Data records »
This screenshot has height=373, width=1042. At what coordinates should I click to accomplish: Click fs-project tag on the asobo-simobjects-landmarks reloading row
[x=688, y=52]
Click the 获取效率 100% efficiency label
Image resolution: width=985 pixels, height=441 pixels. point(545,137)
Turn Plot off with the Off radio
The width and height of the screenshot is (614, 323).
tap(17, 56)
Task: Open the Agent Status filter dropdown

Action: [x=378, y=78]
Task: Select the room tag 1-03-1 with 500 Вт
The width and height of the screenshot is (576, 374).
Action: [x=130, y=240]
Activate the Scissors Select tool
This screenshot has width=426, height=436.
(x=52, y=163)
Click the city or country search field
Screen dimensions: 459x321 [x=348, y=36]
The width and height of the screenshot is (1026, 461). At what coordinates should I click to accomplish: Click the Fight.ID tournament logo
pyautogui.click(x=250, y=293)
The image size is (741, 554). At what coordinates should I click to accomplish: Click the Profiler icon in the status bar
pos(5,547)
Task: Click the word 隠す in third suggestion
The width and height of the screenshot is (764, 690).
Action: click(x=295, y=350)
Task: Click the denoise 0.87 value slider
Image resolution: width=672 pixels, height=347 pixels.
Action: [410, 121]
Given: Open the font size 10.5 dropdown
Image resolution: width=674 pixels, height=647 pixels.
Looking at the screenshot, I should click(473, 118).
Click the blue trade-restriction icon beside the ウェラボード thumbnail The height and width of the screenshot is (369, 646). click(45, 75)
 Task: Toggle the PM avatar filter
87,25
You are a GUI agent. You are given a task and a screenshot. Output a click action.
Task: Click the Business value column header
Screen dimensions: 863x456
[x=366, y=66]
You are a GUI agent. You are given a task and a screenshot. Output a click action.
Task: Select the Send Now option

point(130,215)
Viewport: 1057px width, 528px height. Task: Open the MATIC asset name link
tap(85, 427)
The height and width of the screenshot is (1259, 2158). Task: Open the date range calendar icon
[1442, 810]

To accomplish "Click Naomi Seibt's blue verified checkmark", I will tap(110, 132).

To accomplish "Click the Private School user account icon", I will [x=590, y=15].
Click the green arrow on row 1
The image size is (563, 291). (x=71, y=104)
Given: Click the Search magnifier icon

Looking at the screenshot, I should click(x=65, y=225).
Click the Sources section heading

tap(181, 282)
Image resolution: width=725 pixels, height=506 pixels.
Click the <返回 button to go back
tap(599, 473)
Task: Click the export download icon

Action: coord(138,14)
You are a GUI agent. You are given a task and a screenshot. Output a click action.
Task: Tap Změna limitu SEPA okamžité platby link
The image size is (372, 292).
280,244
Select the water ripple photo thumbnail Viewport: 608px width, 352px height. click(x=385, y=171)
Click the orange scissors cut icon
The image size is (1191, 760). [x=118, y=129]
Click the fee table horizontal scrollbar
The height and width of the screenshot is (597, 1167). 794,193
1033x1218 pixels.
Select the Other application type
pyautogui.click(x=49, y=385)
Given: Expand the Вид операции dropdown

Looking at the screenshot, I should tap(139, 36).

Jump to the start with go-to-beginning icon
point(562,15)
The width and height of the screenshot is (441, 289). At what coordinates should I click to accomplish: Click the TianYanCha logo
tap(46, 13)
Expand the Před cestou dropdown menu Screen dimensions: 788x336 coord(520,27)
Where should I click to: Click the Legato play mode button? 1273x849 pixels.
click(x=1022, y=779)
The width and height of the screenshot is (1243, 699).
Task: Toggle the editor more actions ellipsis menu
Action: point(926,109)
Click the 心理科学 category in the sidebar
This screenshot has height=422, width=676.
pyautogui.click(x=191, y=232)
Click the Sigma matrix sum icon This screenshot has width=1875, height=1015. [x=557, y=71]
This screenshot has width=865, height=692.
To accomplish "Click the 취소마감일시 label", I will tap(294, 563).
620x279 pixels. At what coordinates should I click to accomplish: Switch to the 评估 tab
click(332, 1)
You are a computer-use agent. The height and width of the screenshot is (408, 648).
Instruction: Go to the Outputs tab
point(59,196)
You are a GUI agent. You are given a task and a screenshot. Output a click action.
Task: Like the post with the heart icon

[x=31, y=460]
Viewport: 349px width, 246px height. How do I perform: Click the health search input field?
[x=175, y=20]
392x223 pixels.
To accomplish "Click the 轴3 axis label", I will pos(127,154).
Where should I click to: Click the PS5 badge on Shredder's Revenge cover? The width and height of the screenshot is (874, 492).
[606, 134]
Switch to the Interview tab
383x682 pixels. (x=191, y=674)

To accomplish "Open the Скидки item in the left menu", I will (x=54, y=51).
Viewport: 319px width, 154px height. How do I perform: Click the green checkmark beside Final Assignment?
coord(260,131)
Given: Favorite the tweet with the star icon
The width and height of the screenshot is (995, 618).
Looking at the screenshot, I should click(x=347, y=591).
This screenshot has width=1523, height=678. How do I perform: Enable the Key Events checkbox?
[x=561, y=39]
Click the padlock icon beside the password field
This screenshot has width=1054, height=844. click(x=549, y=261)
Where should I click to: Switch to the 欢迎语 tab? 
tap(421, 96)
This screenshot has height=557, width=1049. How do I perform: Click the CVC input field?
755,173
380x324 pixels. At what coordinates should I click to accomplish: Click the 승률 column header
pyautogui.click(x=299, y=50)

Activity »
Locate the line with "Click the padlock" in the entries above; extract it and every line after it, verbatim.

Result of the exercise »
Click the padlock icon beside the password field
This screenshot has width=1054, height=844. click(x=549, y=261)
Where should I click to: Switch to the 欢迎语 tab? 
tap(421, 96)
This screenshot has height=557, width=1049. How do I perform: Click the CVC input field?
755,173
380x324 pixels. At what coordinates should I click to accomplish: Click the 승률 column header
pyautogui.click(x=299, y=50)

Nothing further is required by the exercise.